Le crépuscule des samouraïs
Sortie en 2006, Hana yori mo naho est la première incursion du talentueux Kore Eda dans le film de samouraï. Sans se départir de ses thèmes fétiches, le réalisateur offre une relecture iconoclaste du mythe du samouraï.
Une fausse nostalgie
1702. Le Japon vit une période de profond changement. La paix régnant
depuis plusieurs années remet en question le statut des samouraïs dont
la fonction principale est de combattre. Dans ce contexte, Sozaemon,
timide et maladroit, est chargé de retrouver l’assassin de son père pour
sauver l’honneur de sa famille. Il débarque ainsi de sa province et
atterrit dans les bas-fonds de la capitale. Pauvre, naïf et
désespérément mauvais dans l’art du combat, il a du mal à mener à bien
sa mission…
A première vue, et c'est là tout le talent de Kore-Eda le film se place dans un univers connu à mi-chemin entre Kurosawa et les 47 ronins. Les samouraïs semblent fatigués, les lames émoussées mais résiste encore l'attachement au code d'honneur. Ce taudis d'Edo rappelle le village des 7 samouraïs qui sera le théâtre de la renaissance des guerriers. L'histoire de vengeance fait écho à celle des ronins. Kore-Eda va même plus loin dans le mimétisme car il superpose à la quête de Sozaemon celle de 47 Rônins, réfugiés dans le taudis et fomentant leur vengeance envers le samouraï Kira Yoshinaka, ancien maître des cérémonies de la maison du Shogun Tokugawa Tsunayoshi.

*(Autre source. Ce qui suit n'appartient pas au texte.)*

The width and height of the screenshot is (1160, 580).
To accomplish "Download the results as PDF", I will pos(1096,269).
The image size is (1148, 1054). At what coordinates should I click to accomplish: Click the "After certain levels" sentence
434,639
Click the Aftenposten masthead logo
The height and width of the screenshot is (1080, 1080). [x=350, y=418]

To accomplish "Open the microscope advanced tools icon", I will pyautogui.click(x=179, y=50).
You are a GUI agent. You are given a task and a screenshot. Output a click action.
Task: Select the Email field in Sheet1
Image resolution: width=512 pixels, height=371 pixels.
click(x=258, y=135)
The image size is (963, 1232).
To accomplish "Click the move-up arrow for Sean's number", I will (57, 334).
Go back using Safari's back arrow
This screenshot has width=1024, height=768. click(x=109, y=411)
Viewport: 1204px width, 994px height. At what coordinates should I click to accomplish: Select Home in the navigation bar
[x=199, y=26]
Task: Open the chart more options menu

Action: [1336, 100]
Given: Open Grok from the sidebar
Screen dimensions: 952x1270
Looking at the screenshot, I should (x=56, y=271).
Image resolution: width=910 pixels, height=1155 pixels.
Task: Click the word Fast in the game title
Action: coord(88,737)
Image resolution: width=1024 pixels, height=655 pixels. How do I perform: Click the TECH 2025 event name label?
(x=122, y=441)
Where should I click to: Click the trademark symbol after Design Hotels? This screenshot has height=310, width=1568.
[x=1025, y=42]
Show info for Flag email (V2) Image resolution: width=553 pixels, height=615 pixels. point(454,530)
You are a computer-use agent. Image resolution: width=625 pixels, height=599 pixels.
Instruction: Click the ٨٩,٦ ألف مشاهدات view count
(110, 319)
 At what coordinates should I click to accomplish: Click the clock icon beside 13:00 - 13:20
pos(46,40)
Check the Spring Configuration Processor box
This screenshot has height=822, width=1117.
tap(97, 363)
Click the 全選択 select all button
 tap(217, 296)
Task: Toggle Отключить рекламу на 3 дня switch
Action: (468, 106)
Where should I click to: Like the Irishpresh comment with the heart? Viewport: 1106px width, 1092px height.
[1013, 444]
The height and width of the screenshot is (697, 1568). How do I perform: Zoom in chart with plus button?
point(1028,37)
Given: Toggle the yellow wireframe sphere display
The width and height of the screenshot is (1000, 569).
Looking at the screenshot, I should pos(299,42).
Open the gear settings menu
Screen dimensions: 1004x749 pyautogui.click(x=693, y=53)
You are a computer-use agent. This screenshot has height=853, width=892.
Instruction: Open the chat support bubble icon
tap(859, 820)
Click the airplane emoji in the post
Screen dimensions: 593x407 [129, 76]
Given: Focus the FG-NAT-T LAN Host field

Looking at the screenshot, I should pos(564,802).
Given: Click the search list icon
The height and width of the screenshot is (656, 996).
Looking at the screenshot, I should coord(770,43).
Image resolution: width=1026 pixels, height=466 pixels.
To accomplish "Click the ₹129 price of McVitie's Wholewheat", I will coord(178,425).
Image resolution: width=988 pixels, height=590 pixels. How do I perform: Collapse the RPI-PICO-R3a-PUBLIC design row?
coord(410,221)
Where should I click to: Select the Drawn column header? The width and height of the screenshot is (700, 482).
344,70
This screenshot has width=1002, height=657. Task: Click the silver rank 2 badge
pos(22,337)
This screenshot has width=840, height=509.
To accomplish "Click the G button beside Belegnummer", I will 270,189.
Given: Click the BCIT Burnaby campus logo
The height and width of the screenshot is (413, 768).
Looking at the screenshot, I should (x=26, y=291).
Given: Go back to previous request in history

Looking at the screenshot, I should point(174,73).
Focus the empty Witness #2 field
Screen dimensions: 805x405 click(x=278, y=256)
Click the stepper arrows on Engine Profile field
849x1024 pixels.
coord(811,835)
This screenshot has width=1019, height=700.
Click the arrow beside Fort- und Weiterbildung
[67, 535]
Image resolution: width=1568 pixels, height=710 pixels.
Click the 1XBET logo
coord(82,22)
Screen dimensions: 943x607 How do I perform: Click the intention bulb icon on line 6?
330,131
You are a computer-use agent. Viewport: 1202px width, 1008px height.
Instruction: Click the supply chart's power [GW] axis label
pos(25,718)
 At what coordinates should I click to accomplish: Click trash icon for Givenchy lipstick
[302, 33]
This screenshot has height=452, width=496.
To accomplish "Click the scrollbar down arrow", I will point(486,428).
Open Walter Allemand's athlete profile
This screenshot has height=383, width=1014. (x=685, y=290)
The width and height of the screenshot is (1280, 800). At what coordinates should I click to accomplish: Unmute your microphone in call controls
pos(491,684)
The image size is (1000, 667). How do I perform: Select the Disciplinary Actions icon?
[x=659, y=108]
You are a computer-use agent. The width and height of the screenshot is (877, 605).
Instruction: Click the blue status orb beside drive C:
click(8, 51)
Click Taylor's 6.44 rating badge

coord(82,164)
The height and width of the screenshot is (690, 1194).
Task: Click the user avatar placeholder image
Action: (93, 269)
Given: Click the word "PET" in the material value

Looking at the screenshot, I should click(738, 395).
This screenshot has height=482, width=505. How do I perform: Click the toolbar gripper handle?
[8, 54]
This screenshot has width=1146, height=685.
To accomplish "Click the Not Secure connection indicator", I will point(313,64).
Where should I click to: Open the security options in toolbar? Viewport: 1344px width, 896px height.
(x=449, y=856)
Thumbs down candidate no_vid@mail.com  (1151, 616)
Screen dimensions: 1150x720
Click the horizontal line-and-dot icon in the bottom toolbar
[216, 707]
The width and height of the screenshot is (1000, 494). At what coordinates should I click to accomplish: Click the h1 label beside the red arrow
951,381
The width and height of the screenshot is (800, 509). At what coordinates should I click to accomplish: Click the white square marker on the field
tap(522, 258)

Samouraï : figure anachronique d'un Japon nouveau
Mais une fois ce tableau dessiné Kore-Eda entreprend de "démolir" le mythe sacro saint du samouraï vivant pour la vengeance. Son film est une admirable parodie. La vanité, le devoir, les codes sont détournés. Loin de glorifier le sens de la vengeance, Kore Eda en montre toute l'absurdité en multipliant les gags sur les samouraïs. Les jeunes garçons qui reprennent les mimiques des samouraïs sont prêts à en venir au main pour une simple bousculade. Ou encore le ronin qui manque le rendez-vous avec sa vengeance à cause d'une zori mal attachée. Ou encore ces acteurs jouant la scène de la vengeance. Car tout est théâtre et Kore-Eda achève ici d'enterrer le romantisme suicidaire du passé, thème usé jusqu'à la corde et dont la mécanique tourne à vide.
C'est que le film permet à Kore-Eda de filmer une Japon en plein changement. La paix est revenue, les joutes, les duels sont passés de mode. Le port des armes est strictement limité. Le samouraï est confronté à des préoccupations plus terre à terre : payer son loyer, trouver à manger. La société a changé et dans ce quartier ces samouraïs en quête de vengeance sont devenus une attraction. Ainsi les habitants du quartier développent, injure suprême, tout un commerce autour de la vengeance des ronins !!! Le samouraï guerrier se mue en fonctionnaire. Tout le symbole de la dualité qui habite Sozaemon entre son désir de verser le sang et son désir d'enseigner l'écriture aux enfants déshérités. Le film d'ailleurs résonne de thèmes très contemporains. En plaçant l'action dans un bidonville d'Edo, difficile de ne pas voir le reflet de la situation actuelle avec les SDF et laissés pour compte de la décennies perdue occupant les parcs de la ville de Tokyo.
Ce film reprend enfin les thèmes chers au réalisateur. La filiation et l'héritage père-fils est au centre de la thématique. Sozaemon, élevé sous l’autorité
d’un père héritier d’une tradition dont le but existentiel est une digne
mort sacrificielle au combat, se trouve désemparé face à ses
changements. Manquant de courage et de talent, il s'interroge sur ce liens paternel. Qu'est ce qui prime : verser le sang ou transmettre l'héritage de l'écriture et du jeu de go. Ainsi sa relation avec le fils de veuve devient sa véritable raison de vivre. Et comme un miroir cette nouvelle vie reflète celle de celui qu'il devrait tuer (incarné par l'excellent Tasanobu Asano), devenu un père de famille rangé. Ce sont les enfants qui achèvent d'enterrer ce devoir de vengeance aussi vain que démodé. A noter comme dans toutes les oeuvres de Kore-Eda, le jeu d'acteurs impeccable en particulier des enfants.
Hana est une petite douceur que le cinéma japonais sait si souvent produire. Optimiste, drôle, sensible, intelligent, Hana est la version "de l'autre côté du miroir" des 47 Ronins.